Référendum en Guinée : quand le Oui devient un réflexe pavlovien
À l’approche du référendum constitutionnel du 21 septembre, la Guinée semble frappée par une épidémie singulière : le réflexe pavlovien du Oui. Une satire sur un peuple conditionné à répondre d’avance, avant même d’avoir entendu la question.
En Guinée, il y a des choses qui ne meurent jamais : les coupures de courant, les embouteillages monstres… et surtout le Oui. Ah, ce petit mot magique, omniprésent, immortel, indestructible ! Chez nous, le Oui n’est pas un choix, c’est une seconde nature. À croire que dès la maternité, entre deux vaccins, on injecte aux nourrissons une dose de « réflexe pavlovien » pour qu’ils répondent Oui à tout ce qui brille d’un tampon officiel.
Le 21 septembre prochain, le pays s’apprête à célébrer une grande messe nationale : le référendum constitutionnel. Officiellement, on appelle ça « consultation du peuple ».
Officieusement, c’est une répétition générale où l’on attend que tout le monde récite le même refrain. Et gare à celui qui osera fredonner une autre mélodie !
Soyons honnêtes : ce référendum n’est pas une question de Constitution, encore moins de destin national. C’est un test de fidélité. Un test pour savoir combien de citoyens peuvent encore répéter Oui avec la même ferveur qu’un chœur bien dressé. C’est presque comique : plus besoin de campagne, le conditionnement a déjà fait son œuvre.
Le Oui guinéen est comme ces moustiques de Conakry : impossible de s’en débarrasser. Il résiste aux arguments, à la logique, aux débats. Et il se reproduit à grande vitesse : un leader dit Oui, cent mille gorges reprennent en chœur. Pavlov lui-même aurait été impressionné !
Mais attention : derrière la comédie se cache une tragédie. À force de transformer le peuple en perroquets du Oui, on tue la démocratie. On ne débat plus, on ne choisit plus, on répète. Le référendum, au lieu d’être un acte de souveraineté, devient un rituel folklorique où la liberté se déguise en obéissance.
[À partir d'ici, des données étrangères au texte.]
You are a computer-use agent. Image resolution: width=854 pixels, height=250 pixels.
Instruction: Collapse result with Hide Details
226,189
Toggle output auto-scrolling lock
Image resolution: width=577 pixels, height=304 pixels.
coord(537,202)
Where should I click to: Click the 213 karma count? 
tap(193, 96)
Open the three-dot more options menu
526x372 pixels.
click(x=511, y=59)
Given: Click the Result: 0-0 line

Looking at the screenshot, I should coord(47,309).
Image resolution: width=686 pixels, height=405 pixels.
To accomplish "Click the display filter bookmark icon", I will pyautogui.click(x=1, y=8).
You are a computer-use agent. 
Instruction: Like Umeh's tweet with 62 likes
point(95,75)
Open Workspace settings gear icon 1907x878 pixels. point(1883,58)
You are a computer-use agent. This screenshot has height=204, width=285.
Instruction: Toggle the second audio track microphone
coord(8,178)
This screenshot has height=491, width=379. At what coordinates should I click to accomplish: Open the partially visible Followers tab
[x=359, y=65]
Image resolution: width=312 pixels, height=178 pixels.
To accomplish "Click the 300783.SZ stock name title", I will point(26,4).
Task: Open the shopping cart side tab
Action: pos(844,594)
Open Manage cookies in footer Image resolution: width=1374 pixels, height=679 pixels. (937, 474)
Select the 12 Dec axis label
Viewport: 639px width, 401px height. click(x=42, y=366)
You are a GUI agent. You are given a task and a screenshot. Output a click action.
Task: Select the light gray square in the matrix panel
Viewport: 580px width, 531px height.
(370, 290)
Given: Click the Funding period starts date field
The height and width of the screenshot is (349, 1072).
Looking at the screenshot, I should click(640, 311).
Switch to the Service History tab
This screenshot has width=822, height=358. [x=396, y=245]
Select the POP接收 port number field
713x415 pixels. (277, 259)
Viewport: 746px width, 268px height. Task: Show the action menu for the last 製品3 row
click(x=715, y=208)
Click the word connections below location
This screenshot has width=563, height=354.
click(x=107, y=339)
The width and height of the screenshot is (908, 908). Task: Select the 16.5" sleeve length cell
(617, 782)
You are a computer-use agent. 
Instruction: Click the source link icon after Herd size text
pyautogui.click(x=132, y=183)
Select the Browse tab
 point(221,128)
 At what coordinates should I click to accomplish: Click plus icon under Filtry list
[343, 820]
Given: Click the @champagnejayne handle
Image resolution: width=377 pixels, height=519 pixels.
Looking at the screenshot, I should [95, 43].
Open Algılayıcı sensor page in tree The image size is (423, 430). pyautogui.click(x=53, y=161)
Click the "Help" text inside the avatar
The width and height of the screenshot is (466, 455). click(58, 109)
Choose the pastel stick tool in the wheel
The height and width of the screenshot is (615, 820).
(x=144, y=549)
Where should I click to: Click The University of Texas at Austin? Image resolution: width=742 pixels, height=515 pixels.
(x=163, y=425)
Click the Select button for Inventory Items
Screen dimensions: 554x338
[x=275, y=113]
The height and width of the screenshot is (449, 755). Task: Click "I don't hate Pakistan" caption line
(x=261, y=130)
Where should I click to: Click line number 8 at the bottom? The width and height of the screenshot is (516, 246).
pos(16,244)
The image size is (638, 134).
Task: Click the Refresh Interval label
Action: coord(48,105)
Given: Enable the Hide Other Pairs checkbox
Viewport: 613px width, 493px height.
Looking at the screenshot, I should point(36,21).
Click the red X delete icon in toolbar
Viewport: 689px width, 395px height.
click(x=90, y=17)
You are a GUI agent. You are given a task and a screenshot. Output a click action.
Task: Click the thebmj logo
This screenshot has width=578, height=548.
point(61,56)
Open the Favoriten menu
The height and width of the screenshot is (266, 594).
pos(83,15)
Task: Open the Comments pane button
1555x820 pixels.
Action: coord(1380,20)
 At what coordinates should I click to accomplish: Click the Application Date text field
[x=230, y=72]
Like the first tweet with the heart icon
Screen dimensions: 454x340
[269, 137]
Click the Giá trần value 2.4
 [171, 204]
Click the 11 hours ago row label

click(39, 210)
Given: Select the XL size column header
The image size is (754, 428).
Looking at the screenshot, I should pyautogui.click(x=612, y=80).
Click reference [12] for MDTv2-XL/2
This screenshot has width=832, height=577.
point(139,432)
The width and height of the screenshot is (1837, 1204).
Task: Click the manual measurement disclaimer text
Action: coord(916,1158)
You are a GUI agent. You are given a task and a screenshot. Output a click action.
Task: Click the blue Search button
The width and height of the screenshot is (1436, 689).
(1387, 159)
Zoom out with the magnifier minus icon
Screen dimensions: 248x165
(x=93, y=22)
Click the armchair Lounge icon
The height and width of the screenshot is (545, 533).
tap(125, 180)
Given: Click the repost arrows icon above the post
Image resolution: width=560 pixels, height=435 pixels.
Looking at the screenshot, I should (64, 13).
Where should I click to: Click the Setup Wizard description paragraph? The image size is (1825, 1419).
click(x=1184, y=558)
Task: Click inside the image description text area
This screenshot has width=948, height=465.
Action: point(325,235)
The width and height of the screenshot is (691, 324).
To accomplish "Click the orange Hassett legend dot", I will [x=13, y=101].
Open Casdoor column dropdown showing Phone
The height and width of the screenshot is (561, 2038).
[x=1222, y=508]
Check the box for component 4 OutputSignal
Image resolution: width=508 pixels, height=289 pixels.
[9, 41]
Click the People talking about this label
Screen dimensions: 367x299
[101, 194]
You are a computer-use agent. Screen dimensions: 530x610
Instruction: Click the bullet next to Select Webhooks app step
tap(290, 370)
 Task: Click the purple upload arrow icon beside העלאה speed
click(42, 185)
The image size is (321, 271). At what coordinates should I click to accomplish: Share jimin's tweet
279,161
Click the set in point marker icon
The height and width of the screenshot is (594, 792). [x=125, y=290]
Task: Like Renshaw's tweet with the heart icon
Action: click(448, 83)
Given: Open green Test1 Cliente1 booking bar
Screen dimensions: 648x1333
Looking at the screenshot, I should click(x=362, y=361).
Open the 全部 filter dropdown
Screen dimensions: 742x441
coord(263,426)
Ce conditionnement politique a des racines profondes. Depuis des décennies, nos dirigeants ont transformé l’art de gouverner en un spectacle où l’unanimisme est présenté comme une vertu. Le peuple, privé d’un vrai débat contradictoire, a appris à survivre en répétant le mot attendu, ce fameux Oui qui ouvre les portes, évite les ennuis et rassure le pouvoir. Le problème, c’est qu’à force de répondre mécaniquement, nous avons oublié la valeur du doute, de l’interrogation, du désaccord constructif.
Un référendum, dans une démocratie véritable, devrait être un moment de réflexion collective, où chaque citoyen s’interroge sur ce qui est juste et utile pour son pays.
Chez nous, il s’apparente trop souvent à une cérémonie folklorique, où l’on confond participation avec soumission. Le danger est immense : un peuple habitué à dire Oui à tout finit par dire Oui à sa propre servitude.
Alors oui (pardonnez-moi le jeu de mots), le 21 septembre, nous allons encore assister au grand carnaval du Oui. Les micros, les affiches, les discours officiels, tout concourra à orchestrer cette symphonie monocorde. Mais au fond, la vraie question n’est pas ce que dit la Constitution. La vraie question est : quand donc les Guinéens oseront-ils guérir de ce virus national pour redevenir des citoyens libres, capables de dire Non sans trembler ?
Parce que tant que nous resterons esclaves du Oui automatique, le futur de notre pays restera écrit au conditionnel.
A bon entendeur salut ! D’ici-là, merci de contribuer au débat.
Elhadj Aziz Bah
Note de l’auteur : Acceptons la pluralité d’idées. Pas d’injures, et rien que d’arguments.